The NYT has a brief mention of the latrine story here: http://www.nytimes.com/1992/03/01/world/ethiopians-celebrate-a-mass-for-exhumed-haile-selassie.html

July 26, 2012  
Blogger Peter Rozovsky said...

I think this book may use a bit from Waugh either as an epigraph or in its introduction. I'll be able to tell of RK takes the story to the emperor's ignominious burial. A number of accounts of the book mention the account of His Highness being displeased with the transportation from the palace. None has mentioned the burial, however.

July 26, 2012  
Anonymous Montgomery said...

The problem with Kapuscinski's writings is not so much a tendency towards fabulism as a habit of lying about where he went and what he saw and did.

He portrayed himself as the foreign correspondent who went to places other journalists avoided. And if other journalists did go to these troublespots, well he stayed on after they had fled.

And it was all rubbish. Reputable journalists who covered Africa at the time have no recollection of seeing the Polish poseur.

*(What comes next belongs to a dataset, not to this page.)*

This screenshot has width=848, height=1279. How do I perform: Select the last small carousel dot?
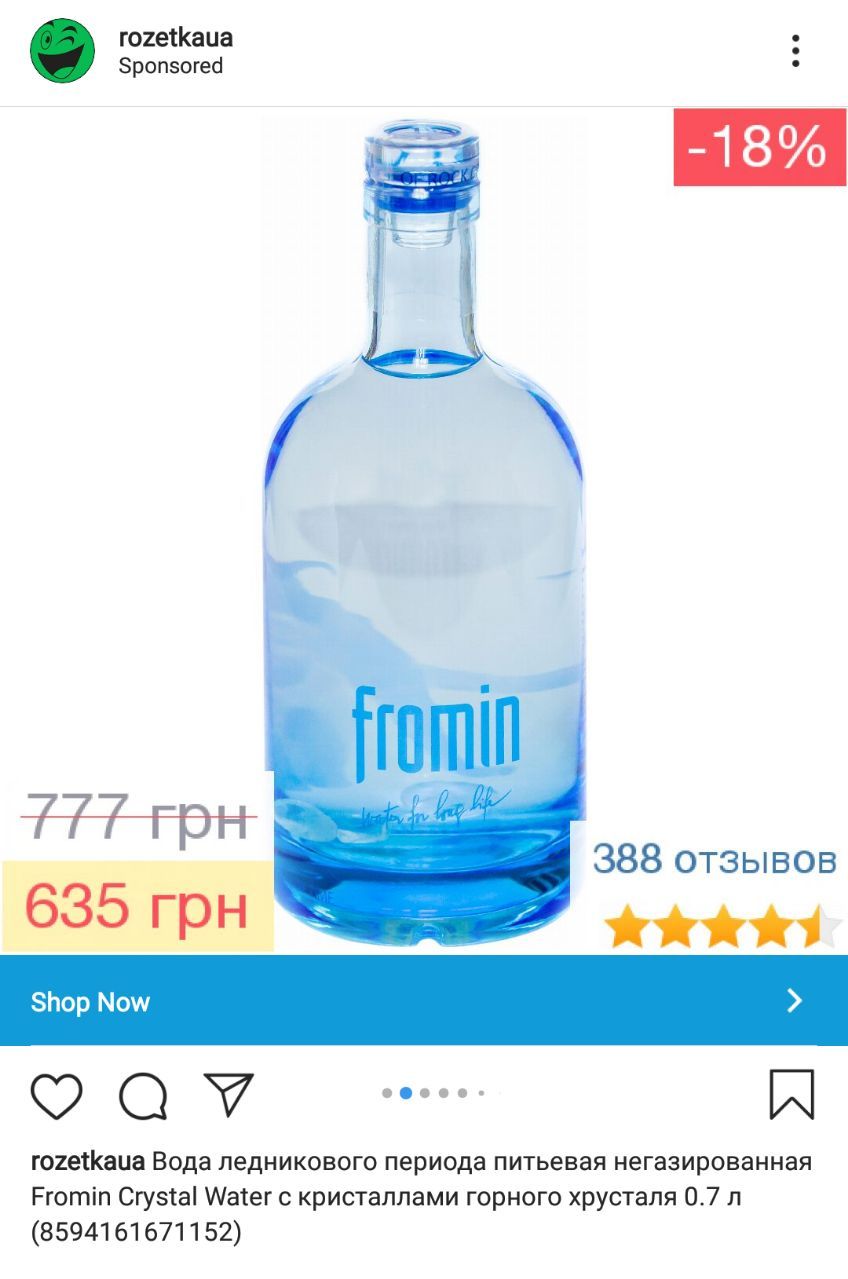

He was a fraud, plain and simple.

July 26, 2012  
Anonymous Proper Manky said...

Peter, I know next to nothing about Polish literature but one writer I do know very well is Stanislaw Lem. He's of course mostly known as a science fiction writer but wrote a few 'mysteries" as well. Not only did he write the detective novel The Chain of Chance, which you mentioned before, but also one called The Investigation. (FWIW, the other one I have read sporadically is Czeslaw Milosz, and then only his poetry.)

July 26, 2012  
Blogger Peter Rozovsky said...

Montgomery, maybe he was just better off as a writer of travel tales than a journalist. The Wikipedia entry about him quotes the Economist to the effect that:

"[Kapuściński] creates an Africa of his own. It is a fascinating place. Whether it ever existed as he tells it is another matter altogether."

My only experence with Kapuściński is The Emperor, which you know I'm enjoying. How anyone could regard that book as reportage, or journalism, however, is beyond me.

July 26, 2012  
Blogger Peter Rozovsky said...

PM, the one I have read before, and only sporadically, is Milosz, and only his essays.

I don't remember having mentioned The Chain of Chance or, indeed, having known that Lem wrote anything but science fiction.

July 26, 2012  
Anonymous proper manky said...

Re: Lem, see: http://detectivesbeyondborders.blogspot.com/2009/07/sci-fi-and-crime-whats-connection.html

Also, I inexcusably forgot to include in the list above Marek Krajewski.

July 26, 2012  
Blogger Peter Rozovsky said...

Thanks. I'm curious to investigate Lem's mysteries.

July 26, 2012  
Blogger Peter Rozovsky said...

Blimey, I had forgotten that old comment from the erudite B.V. Lawson. Thanks.